Comparatif fiscalité PEA, PERP et assurance vie

De quels moyens dispose le contribuable pour diminuer le montant de son impôt sur le revenu tout en épargnant ? Après les placements de saison, voici un comparatif des solutions à plus long terme...

L'assurance vie

Le placement préféré des Français reste un des meilleurs moyens de se garantir des revenus complémentaires, en franchise partielle d'impôt.

Pouvant être investie sur des supports très diversifiés, l'assurance vie est exonérée d'impôts sur les intérêts à partir de la huitième année (hors prélèvements sociaux + taxe forfaitaire de 7,5 % si les intérêts sont supérieurs à 4 600 € pour un célibataire).

Le PERP : Plan d'épargne retraite populaire

Afin de s'assurer un complément de revenus à la retraite, le contribuable peut investir dans un plan d'épargne, bloqué durant la vie active et récupérable sous la forme de rentes viagères imposables.

Le PERP bénéficie de cotisations déductibles chaque année du revenu net imposable dans certaines limites : 10 % des revenus professionnels de l'année n-1, eux-mêmes plafonnés à huit fois le plafond de la Sécurité sociale (PSS) de l'année, soit 34 308 € en 2009.
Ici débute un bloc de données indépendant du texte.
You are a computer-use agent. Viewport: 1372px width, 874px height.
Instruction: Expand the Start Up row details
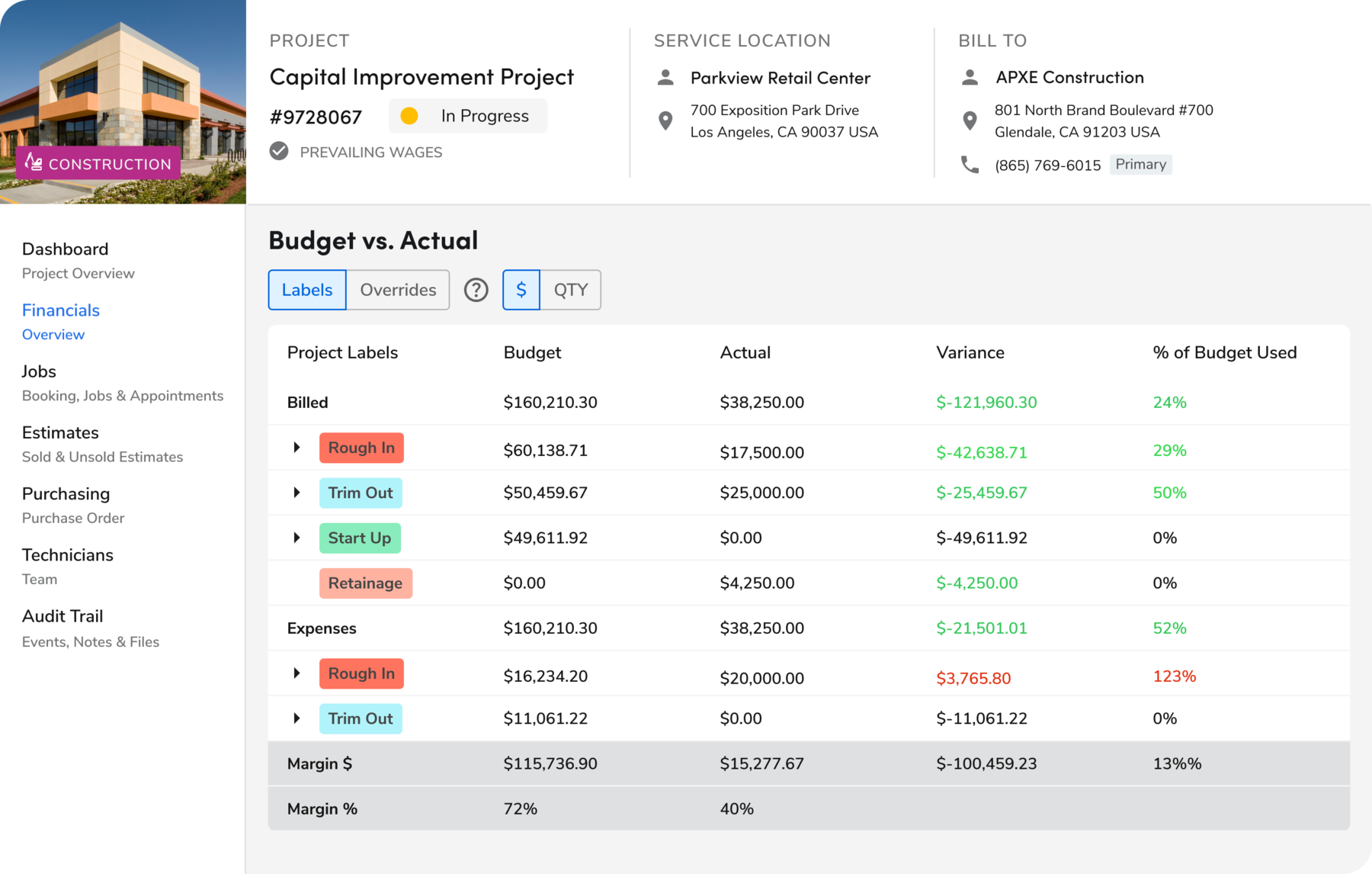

Pour les personnes ne travaillant pas ou peu, une déduction minimale a été fixée à 10% du PSS de l'année précédente. Cet avantage fiscal n'est vraiment intéressant qu'à partir d'un certain taux d'imposition (au moins 30%).
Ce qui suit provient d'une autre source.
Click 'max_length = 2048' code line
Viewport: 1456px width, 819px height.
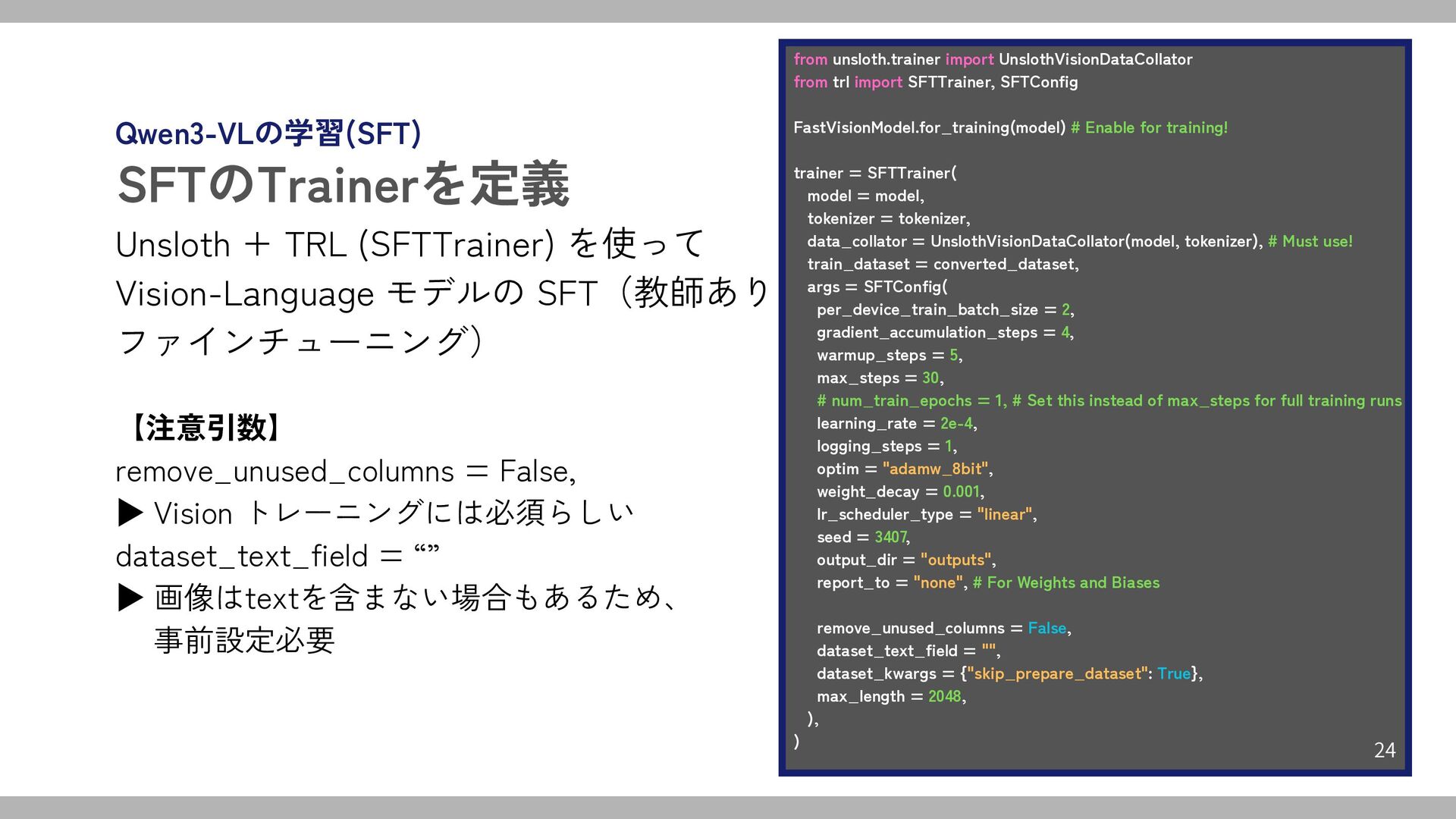point(890,696)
Le PEA : Plan d'épargne en actions

Le Plan d'épargne en actions, investi à 100 % dans des sociétés de l'Union européenne ou en parts de Sicav ou fonds commun de placement à 75% composés d'actions européennes, permet d'échapper à la fiscalité des valeurs mobilières.
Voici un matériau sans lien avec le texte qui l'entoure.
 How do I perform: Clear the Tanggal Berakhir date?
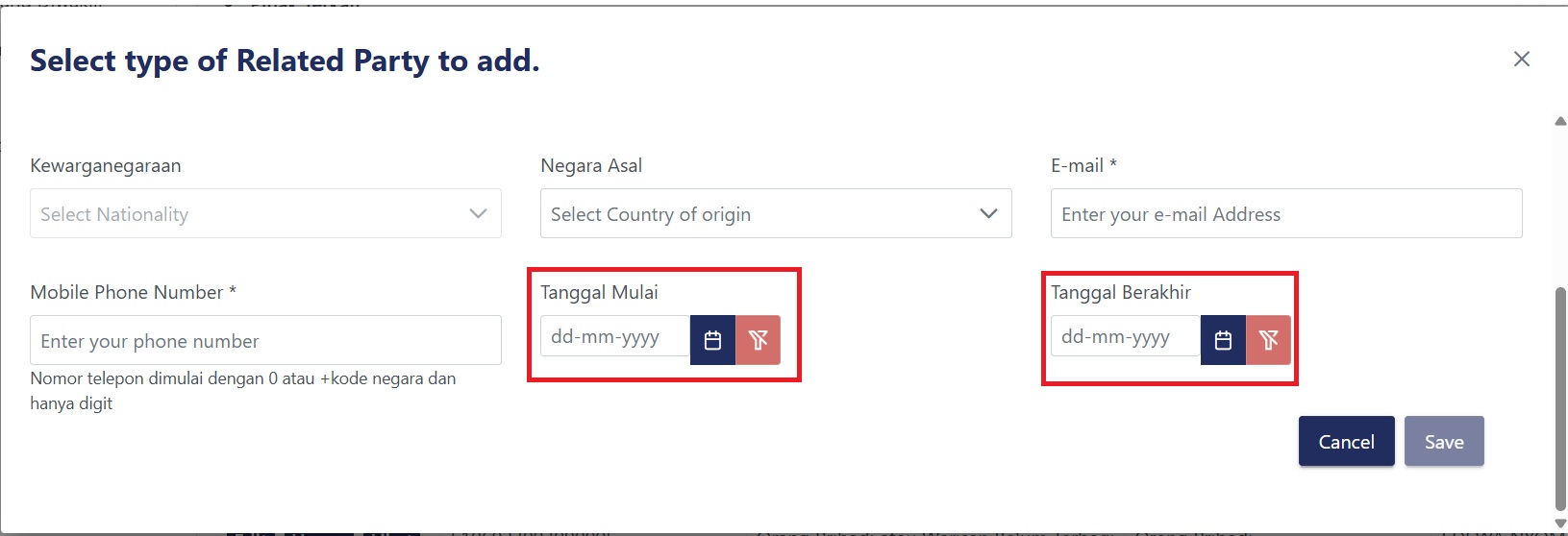point(1268,340)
Sous réserve de conserver les titres pendant cinq ans, les dividendes encaissés, comme les plus-values réalisées sont exonérés d'impôt (à l'exception des prélèvements sociaux).

Si un retrait a lieu pendant le délai de cinq ans, le PEA est fermé et les intérêts, au-delà du seuil de cession de 25 000 €, seront taxés à 33,5 % si la sortie intervient avant deux ans et à 29 % au delà.